| What the task asks |
Set down every record below exactly as it stands, leaving out the pictures.

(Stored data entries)
○ ○ ○ ○ ○ ○ ○
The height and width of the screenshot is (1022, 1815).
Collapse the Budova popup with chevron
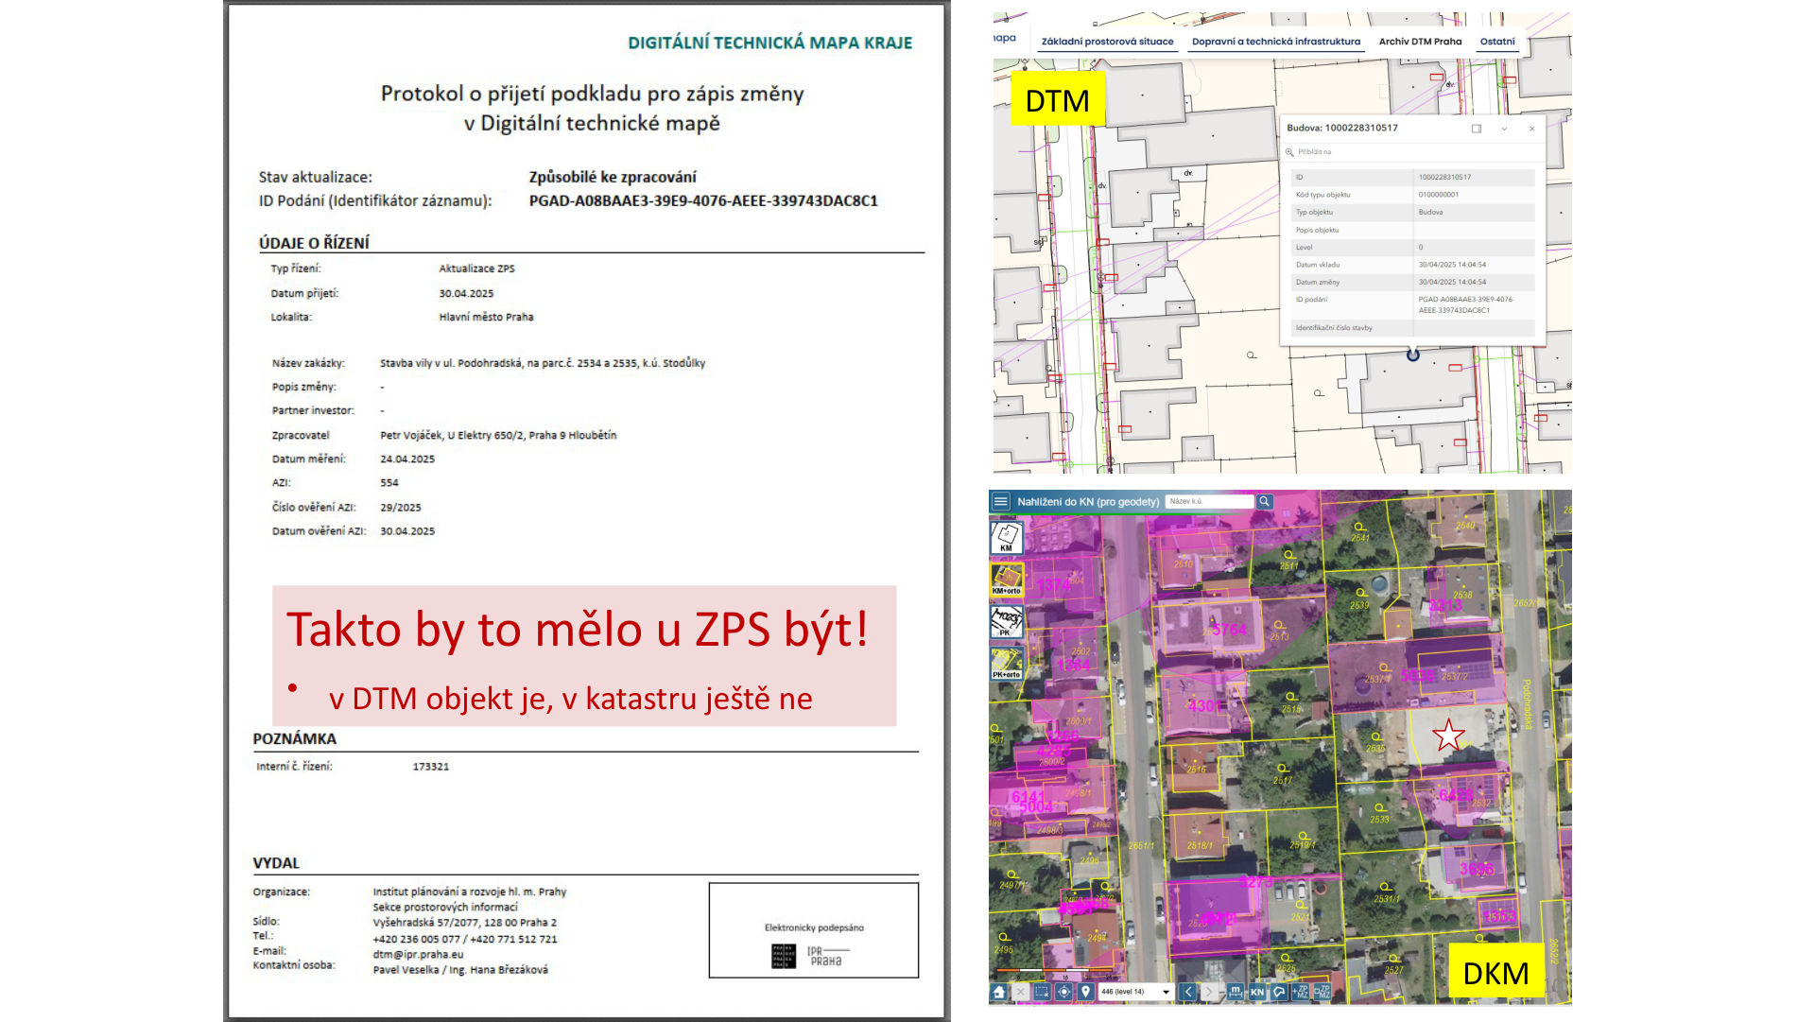(1504, 129)
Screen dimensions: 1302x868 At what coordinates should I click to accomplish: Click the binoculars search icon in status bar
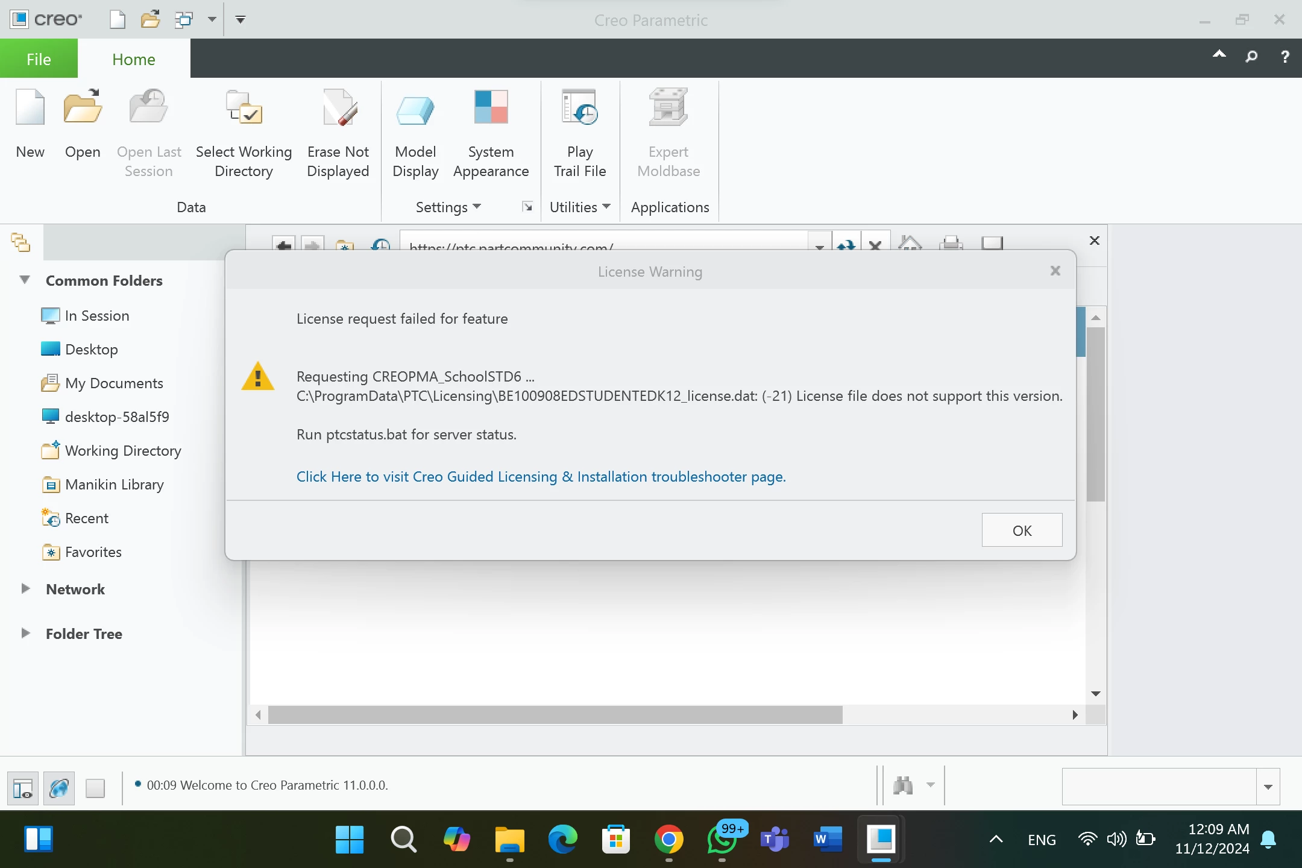(903, 785)
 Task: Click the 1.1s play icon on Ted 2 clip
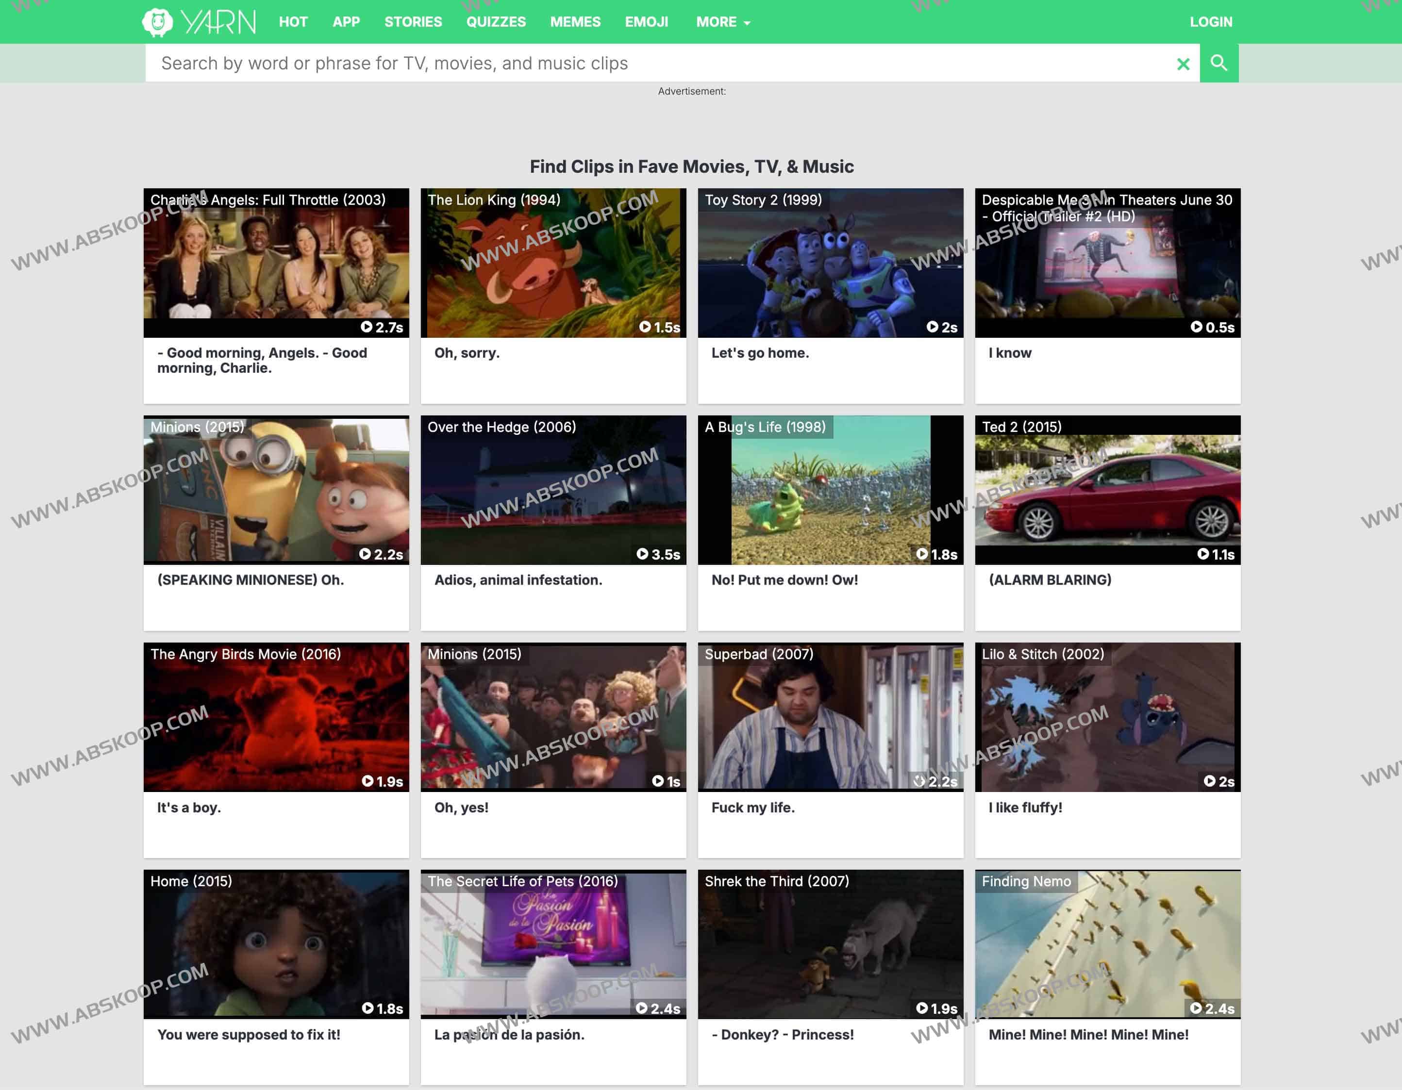[1203, 554]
○ ○ ○ ○ ○ ○ ○
| Completed task |
The height and width of the screenshot is (1022, 1815).
Collapse the Budova popup with chevron
(1504, 129)
Screen dimensions: 1302x868 At what coordinates should I click to accomplish: Click the binoculars search icon in status bar
(903, 785)
 Task: Click the 1.1s play icon on Ted 2 clip
[1203, 554]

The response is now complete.